Одинцов закруглил разговор, чтобы заняться розыском Лены. Кустарева подмывало поторопить его. Он сдерживал себя, но это давалось ему непросто.
Глава 27
Гипноз – это особое, измененное состояние. Человек зависает между сном и явью, теряется в действительности, не соображает, что происходит. Даже если и понимает, то на уровне подсознания, рефлексов, заложенных природой. Антенна в его мозгу открывается для приема сигналов извне, дешифратор между ним и сознанием бездействует.
Но чтобы манипулировать человеком, его еще нужно ввести в состояние транса. А сделать это непросто. Одной силы воздействия мало, нужны знания, умения, специальная техника и хитрость.
– Да, я умею подавлять чужую волю. Вернее, когда-то могла это делать, – со вздохом проговорила Лена.
Она смотрела на собеседника, но тот не откликался на ее взгляд. Ни в глаза не смотрел, ни на руки. Но при этом он видел ее через зеркало, которое висело сбоку от нее. Возможно, этот тип мнил себя Персеем, который сражался с Медузой горгоной.

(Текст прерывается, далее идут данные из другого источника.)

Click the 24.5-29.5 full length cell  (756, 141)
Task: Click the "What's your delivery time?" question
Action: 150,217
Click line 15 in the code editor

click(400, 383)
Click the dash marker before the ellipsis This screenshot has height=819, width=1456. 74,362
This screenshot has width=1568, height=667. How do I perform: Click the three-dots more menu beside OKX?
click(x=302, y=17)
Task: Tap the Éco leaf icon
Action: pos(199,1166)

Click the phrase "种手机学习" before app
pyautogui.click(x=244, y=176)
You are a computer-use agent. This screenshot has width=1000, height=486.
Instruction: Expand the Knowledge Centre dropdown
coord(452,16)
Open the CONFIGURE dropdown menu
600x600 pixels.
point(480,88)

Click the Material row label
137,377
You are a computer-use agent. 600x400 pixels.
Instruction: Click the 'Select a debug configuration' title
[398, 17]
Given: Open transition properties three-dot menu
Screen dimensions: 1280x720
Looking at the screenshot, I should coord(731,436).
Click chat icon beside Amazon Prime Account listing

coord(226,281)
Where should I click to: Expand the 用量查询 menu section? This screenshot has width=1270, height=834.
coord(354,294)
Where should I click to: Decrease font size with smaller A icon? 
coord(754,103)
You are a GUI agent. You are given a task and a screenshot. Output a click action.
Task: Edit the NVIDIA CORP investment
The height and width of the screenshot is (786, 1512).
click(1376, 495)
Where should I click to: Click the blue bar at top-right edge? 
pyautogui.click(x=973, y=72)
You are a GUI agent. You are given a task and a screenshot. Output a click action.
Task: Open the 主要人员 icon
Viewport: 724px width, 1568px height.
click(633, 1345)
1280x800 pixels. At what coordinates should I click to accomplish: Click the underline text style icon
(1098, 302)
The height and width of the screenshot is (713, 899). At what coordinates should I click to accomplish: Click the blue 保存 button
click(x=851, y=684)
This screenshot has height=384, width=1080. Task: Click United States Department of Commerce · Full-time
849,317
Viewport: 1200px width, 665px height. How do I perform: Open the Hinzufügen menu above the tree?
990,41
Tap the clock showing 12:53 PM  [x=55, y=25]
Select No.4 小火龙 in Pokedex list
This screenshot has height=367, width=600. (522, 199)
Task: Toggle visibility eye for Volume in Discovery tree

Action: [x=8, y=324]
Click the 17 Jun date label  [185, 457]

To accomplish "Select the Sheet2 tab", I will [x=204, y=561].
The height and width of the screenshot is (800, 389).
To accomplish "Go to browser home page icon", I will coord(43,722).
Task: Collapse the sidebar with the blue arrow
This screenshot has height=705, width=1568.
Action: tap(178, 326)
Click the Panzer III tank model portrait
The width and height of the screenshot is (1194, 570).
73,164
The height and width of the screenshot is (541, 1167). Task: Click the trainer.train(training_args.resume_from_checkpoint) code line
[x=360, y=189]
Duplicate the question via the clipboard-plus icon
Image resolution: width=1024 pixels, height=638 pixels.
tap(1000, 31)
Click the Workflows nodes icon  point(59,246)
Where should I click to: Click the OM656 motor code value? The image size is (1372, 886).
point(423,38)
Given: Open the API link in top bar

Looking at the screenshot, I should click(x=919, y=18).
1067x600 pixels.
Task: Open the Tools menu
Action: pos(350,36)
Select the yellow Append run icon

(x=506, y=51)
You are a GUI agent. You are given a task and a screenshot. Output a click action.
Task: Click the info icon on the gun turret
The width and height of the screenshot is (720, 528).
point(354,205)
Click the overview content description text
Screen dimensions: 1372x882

Видный мужчина, интересный. Неважно, что ему далеко за сорок. Лена давно уже заметила, что ей нравятся мужчины в возрасте. Вряд ли это какая-то особая форма извращения, геронтофилии, хотя комплексы из детства в ней определенно присутствовали.
Девчонка росла без отца. Тот бросил их с мамой, когда ей было восемь лет. Она помнила его и очень любила до сих пор – так же сильно, как и ненавидела. Лена не могла простить его измену.
В каждом взрослом мужчине она прежде всего видела отца. Ей нужна была забота и ласка, а секс – это всего лишь средство удержать человека возле себя. Лена ведь понимала, что от нее требовалось Ивану и Антону. Они не видели в ней дочь, да она, в общем-то, на это и не напрашивалась. При всех своих комплексах, взятых из детства, Лена прекрасно осознавала реальность. Только вот прощать она так и не научилась.